In each case, the second law of thermodynamics plays a constructive role, generating complex but regular patterns. The same second law is also responsible for the fact that water freezes or evaporates, that minerals crystallize and form rocks, that radioactive materials decay, that glass is transparent but metal isn't. And all is based on statistical mechanics: chance made constructive through the law of large numbers.

Creationists tend to think of entropy as a measure of order, and thus are lead into lots of false analogies. The scientifically more appropriate interpretation is that of (microscopic) complexity: Formally, the entropy is the logarithm of the number of decisions needed to analyze a state down to the last detail - the more complex a state is the higher the entropy. If you pour milk into your coffee and stir, the entropy increases, but the final state is macroscopically as regular as you may want, a uniform grey combination of coffee and milk. But to pin down the details - where each molecule sits - has become much more difficult because of the mixing: the complexity increased.

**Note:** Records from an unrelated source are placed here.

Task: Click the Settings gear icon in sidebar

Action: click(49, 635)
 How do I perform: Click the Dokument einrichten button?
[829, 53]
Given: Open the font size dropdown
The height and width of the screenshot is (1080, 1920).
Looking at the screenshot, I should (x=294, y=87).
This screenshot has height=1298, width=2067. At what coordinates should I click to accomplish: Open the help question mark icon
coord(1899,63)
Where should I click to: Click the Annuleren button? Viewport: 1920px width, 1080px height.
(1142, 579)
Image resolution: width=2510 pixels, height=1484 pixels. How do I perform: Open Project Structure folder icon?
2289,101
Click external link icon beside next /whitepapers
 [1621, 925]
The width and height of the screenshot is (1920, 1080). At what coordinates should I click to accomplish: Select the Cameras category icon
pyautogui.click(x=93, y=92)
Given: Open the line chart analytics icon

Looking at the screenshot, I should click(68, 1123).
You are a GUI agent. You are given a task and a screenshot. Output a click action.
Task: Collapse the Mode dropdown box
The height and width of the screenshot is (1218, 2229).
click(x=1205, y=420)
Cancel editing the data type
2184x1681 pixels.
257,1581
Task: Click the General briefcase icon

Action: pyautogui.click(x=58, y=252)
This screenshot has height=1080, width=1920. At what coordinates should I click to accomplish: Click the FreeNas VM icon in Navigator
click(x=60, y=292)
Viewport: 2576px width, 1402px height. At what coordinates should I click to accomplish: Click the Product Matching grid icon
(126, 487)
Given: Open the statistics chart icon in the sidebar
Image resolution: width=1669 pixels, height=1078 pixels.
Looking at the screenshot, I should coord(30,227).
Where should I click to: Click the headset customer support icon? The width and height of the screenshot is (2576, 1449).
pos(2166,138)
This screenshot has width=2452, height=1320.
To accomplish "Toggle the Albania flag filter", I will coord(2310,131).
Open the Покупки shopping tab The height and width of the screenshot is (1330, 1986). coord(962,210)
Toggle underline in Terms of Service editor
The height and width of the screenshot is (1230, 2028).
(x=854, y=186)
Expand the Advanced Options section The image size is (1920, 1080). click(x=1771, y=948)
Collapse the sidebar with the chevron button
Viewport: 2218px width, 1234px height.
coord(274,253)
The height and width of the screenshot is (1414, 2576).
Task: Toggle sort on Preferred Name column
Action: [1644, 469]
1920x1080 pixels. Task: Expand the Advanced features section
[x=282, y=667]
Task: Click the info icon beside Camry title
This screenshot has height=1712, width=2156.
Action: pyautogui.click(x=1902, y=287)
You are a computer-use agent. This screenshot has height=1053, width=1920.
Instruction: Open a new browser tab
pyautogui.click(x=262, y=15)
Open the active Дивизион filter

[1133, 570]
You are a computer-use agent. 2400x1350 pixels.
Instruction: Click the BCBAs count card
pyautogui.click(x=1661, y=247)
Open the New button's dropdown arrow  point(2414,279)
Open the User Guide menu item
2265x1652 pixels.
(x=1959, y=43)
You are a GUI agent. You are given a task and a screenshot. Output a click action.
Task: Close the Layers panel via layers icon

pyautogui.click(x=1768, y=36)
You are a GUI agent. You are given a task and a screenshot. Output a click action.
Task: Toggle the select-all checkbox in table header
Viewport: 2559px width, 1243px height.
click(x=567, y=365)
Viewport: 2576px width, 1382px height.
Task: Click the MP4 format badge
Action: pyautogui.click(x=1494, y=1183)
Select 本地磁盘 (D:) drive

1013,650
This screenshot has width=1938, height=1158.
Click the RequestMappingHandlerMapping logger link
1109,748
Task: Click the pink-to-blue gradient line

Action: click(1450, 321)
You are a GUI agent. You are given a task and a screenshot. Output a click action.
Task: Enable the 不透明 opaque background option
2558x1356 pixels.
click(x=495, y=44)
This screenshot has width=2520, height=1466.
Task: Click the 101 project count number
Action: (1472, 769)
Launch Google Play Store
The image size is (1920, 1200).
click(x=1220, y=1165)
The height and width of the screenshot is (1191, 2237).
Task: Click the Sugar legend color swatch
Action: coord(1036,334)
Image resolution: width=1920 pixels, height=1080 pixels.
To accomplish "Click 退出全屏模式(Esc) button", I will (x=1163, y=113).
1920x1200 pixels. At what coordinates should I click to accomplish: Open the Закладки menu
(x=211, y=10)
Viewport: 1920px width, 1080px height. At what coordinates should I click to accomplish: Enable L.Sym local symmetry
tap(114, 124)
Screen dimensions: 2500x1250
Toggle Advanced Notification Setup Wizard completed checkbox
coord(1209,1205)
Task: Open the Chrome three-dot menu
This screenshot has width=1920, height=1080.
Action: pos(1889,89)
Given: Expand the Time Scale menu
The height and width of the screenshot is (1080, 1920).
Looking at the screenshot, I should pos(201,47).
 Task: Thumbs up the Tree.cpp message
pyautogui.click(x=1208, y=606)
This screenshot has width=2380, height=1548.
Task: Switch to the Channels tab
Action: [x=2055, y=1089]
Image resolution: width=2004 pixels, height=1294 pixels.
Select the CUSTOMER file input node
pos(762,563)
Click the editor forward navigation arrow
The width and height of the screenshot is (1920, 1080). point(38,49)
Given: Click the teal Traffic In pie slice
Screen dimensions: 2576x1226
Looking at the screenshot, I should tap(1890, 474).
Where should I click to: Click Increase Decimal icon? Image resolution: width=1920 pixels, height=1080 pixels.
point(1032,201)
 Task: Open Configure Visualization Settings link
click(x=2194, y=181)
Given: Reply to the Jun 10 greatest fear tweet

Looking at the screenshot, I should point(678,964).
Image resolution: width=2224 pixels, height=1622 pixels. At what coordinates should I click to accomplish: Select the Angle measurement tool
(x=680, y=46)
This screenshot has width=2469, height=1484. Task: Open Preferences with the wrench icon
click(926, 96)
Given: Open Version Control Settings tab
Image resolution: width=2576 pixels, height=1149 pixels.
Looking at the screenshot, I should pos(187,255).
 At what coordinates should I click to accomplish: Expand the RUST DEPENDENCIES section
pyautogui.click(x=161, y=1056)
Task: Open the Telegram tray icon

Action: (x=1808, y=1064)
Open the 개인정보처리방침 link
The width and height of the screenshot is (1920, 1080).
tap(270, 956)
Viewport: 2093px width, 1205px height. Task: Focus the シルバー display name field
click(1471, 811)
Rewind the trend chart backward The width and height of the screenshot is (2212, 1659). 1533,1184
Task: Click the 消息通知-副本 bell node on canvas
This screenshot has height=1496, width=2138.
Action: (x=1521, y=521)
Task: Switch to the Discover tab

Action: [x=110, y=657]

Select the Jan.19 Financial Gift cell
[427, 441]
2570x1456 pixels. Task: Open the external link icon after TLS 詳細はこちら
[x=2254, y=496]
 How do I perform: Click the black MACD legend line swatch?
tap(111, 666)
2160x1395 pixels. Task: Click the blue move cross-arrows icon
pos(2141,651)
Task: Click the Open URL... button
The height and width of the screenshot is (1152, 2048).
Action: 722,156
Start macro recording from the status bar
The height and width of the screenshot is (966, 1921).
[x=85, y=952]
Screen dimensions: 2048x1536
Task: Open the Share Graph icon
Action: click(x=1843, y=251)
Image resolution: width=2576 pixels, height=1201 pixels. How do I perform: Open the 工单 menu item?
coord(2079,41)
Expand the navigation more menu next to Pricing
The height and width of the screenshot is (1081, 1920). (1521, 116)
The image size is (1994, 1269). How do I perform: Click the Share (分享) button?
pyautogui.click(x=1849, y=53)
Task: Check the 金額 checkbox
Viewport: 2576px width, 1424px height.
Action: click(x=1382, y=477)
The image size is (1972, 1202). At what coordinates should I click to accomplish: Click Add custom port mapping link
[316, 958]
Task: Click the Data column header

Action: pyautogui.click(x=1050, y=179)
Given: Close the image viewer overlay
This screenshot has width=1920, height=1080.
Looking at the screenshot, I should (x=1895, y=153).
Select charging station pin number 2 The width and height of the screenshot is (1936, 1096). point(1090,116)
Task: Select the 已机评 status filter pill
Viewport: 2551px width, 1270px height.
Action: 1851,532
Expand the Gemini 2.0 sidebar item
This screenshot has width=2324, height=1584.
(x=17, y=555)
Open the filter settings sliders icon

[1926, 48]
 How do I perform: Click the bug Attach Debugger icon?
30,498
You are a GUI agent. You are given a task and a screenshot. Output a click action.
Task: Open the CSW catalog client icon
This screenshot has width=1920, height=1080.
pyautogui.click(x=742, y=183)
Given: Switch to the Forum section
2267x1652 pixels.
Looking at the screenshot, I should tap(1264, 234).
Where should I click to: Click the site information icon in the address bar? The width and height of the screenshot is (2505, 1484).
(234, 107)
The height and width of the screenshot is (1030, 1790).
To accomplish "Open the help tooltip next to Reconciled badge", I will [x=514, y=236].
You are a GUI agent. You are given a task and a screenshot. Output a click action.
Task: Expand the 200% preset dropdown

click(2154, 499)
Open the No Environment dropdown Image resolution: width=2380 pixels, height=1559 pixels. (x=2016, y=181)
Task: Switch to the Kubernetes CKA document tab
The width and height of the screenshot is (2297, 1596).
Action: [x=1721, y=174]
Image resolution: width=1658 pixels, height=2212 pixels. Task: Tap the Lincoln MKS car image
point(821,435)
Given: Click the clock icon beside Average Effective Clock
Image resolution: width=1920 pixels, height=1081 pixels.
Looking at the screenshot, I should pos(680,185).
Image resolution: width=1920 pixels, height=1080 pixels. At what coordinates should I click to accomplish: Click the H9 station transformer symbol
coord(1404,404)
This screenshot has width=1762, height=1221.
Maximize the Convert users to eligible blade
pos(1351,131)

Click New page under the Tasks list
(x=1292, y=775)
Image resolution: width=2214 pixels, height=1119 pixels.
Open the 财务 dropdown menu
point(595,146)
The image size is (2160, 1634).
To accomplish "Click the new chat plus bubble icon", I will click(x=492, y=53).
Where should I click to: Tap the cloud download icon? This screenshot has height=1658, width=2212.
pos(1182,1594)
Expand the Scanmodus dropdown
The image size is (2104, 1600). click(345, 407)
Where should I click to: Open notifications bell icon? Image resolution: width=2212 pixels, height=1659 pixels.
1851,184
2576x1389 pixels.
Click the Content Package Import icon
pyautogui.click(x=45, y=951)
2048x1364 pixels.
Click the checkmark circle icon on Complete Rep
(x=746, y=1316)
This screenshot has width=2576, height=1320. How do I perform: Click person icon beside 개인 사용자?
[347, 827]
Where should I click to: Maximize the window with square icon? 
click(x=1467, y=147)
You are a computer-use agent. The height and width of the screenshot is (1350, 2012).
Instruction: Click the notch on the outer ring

In an open system, entropy need not increase, and (at fixed temperature and pressure) it often decreases! The second law of thermodynamics rather takes the form that the free energy decreases. This is one of the primary driving forces of what is called (a little misleadingly) self-organization - chaos turning into simple or complex order through the laws of statistical mechanics.

Crystals, formed in geological processes when molten minerals are cooled, automatically assume their regular and ordered shapes because these are the configurations of minimal energy. Even though the process leading to the final shapes is stochastic, i.e., with a chance component, the final form can be predicted deterministically by global optimization of the free energy.

Precisely the same kind of arguments (but with a vaguer concept of adaptivity in place of free energy) applies to biological evolution: Nature tends towards optimality as long as the boundary conditions are constant, and this explains to the satisfaction of most biologists why life is so well adapted - each ecological niche is forced by the second law to be populated by individuals where most of them are nearly optimal with respect to critical and constant boundary conditions. And when the boundary conditions change there is scope for development, just as when pressure or temperature change in a geological context.

More global optimization is involved in understanding the working of living cells: The way protein molecules fold into their biologically active state is determined by the same mechanism: different possible conformers compete for survival, and the law of large numbers guarantees that most of the molecules will be in the shape corresponding to the smallest energy - forcing the shape to be in a well-defined form that allows the molecules to be used as biological machines. The process is exactly the same as that postulated for evolution of life (and on good grounds, of course); the difference is that the conditions in a cell are so much more constant than those in our environment that it is much more predictable what shape results.

The possibilities of life are built in into the delicate mixture of deterministic and stochastic laws of nature. Which possibilities are realized are determined by the properties of the environment that carries out the plans of God through self-organization processes governed by the second law of thermodynamics.